Site Reliability Engineer - Mumbai, India - RXO, Inc.

    RXO, Inc.
    RXO, Inc. Mumbai, India

    1 week ago

    Default job background
    Transportation / Logistics
    Description

    We are seeking a highly skilled and motivated Site Reliability Engineer (SRE) to join our team. As an SRE, you will be responsible for ensuring the reliability, scalability, and performance of our systems and applications. You will work closely with cross-functional teams to design, implement, and maintain robust infrastructure and automation solutions.

    Responsibilities:

    Design, build, and maintain scalable and reliable infrastructure solutions.

    Implement automation tools and processes to streamline operations and improve efficiency.

    Monitor system performance and troubleshoot issues to ensure high availability and reliability.

    Collaborate with development teams to design and deploy applications in production environments.

    Conduct root cause analysis (RCA) and implement preventive measures to minimize downtime and outages.

    Develop and maintain documentation, runbooks, and playbooks for operational processes.

    Participate in on-call rotations and provide timely response to incidents and emergencies.

    Implement best practices for security, compliance, and disaster recovery.

    Continuously evaluate and improve system performance, reliability, and scalability.

    Requirements:

    Bachelor's degree in Computer Science, Engineering, or related field.

    Proven experience as a Site Reliability Engineer or similar role.

    Strong knowledge of cloud platforms, such as Google Cloud Platform (GCP) or Amazon Web Services (AWS).

    Experience with infrastructure as code (IaC) tools, such as Terraform or Puppet.

    Proficiency in scripting and programming languages, such as Python, Go, or Bash.

    Hands-on experience with monitoring and observability tools, such as NewRelic, Grafana, or Kibana.

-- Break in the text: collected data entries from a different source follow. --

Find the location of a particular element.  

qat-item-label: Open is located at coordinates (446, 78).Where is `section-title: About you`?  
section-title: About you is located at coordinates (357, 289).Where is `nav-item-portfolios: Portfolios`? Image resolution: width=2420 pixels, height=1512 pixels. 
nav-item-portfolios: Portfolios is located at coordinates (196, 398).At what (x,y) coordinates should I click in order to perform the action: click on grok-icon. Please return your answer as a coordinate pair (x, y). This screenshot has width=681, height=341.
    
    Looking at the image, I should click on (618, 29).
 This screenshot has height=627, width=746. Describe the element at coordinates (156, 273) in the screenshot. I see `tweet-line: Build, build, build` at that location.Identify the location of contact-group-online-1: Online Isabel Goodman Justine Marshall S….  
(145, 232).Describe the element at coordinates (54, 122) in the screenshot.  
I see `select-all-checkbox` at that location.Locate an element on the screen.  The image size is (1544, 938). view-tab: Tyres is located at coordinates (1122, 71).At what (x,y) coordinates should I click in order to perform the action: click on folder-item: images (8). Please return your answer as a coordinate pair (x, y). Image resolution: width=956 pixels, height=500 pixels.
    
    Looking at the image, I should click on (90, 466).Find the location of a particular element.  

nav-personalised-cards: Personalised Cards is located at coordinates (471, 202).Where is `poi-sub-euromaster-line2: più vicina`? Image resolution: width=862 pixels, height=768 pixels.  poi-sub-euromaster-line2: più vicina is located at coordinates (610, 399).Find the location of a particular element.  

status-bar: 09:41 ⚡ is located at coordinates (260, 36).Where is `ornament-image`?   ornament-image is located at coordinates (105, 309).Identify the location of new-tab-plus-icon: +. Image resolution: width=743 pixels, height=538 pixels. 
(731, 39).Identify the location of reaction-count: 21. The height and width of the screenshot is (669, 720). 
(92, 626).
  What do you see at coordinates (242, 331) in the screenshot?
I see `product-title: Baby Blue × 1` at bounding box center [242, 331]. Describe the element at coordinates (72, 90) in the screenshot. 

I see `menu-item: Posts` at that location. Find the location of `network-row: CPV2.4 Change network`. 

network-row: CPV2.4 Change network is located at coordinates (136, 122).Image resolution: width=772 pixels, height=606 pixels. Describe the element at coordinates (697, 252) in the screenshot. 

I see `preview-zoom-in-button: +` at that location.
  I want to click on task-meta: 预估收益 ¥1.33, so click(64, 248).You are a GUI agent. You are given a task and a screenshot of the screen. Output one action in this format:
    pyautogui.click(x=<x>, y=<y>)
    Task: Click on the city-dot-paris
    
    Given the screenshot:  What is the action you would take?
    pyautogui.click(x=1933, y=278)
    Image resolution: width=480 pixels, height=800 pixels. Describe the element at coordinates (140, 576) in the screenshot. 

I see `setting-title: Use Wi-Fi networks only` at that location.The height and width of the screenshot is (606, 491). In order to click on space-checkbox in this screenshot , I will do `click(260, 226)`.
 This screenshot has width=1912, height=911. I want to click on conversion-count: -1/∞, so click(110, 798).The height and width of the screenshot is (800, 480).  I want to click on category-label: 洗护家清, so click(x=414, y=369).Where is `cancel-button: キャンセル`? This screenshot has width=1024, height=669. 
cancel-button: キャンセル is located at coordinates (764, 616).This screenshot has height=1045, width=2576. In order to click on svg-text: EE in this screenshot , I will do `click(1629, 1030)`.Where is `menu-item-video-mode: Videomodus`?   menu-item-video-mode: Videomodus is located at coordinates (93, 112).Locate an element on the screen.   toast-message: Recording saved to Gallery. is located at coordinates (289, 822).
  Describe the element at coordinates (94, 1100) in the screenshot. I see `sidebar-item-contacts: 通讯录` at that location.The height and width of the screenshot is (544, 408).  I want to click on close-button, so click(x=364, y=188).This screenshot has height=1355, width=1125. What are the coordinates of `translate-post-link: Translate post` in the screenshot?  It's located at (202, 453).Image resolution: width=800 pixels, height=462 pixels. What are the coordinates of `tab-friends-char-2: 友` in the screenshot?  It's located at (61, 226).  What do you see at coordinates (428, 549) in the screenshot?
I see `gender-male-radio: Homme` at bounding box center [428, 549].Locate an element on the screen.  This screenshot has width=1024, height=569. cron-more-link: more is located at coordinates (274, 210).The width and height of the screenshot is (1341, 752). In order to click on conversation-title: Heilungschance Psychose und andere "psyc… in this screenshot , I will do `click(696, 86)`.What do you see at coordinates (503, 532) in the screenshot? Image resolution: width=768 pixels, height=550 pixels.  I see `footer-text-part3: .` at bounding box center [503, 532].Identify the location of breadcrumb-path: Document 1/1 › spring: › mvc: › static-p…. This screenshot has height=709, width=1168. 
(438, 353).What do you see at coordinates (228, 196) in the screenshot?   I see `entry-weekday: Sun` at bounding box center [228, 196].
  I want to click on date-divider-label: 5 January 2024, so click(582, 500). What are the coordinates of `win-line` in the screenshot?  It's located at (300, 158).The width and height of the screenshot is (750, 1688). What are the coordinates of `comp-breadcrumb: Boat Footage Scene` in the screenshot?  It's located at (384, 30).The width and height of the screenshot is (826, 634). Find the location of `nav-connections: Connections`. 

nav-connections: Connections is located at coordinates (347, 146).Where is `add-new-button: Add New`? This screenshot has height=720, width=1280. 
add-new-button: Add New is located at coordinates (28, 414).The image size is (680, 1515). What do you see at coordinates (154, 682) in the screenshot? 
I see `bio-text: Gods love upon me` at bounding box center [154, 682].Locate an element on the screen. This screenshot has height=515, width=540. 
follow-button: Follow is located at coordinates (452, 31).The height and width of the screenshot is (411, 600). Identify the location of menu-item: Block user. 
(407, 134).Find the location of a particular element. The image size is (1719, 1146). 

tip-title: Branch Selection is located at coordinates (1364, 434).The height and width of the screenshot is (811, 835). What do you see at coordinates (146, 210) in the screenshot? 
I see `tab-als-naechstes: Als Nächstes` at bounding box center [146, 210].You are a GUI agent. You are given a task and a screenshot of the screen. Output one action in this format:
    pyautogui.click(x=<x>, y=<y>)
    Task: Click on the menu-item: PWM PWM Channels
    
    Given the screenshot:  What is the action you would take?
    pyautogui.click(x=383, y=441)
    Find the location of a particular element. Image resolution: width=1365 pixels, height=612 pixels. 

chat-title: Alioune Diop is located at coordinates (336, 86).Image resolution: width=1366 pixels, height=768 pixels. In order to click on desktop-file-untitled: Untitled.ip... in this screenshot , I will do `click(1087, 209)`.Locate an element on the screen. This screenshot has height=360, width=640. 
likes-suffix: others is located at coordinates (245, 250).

    Solid understanding of containerization technologies, such as Docker and Kubernetes.

    Excellent troubleshooting and problem-solving skills.

    Strong communication and collaboration skills.

    Ability to work effectively in a fast-paced and dynamic environment.

    Preferred Qualifications:

    Experience with chaos engineering tools, such as Gremlin or Chaos Mesh.

    Knowledge of machine learning and artificial intelligence (AI) technologies.

    Certification in cloud platforms, such as Google Cloud Certified Professional Cloud Architect or AWS Certified Solutions Architect.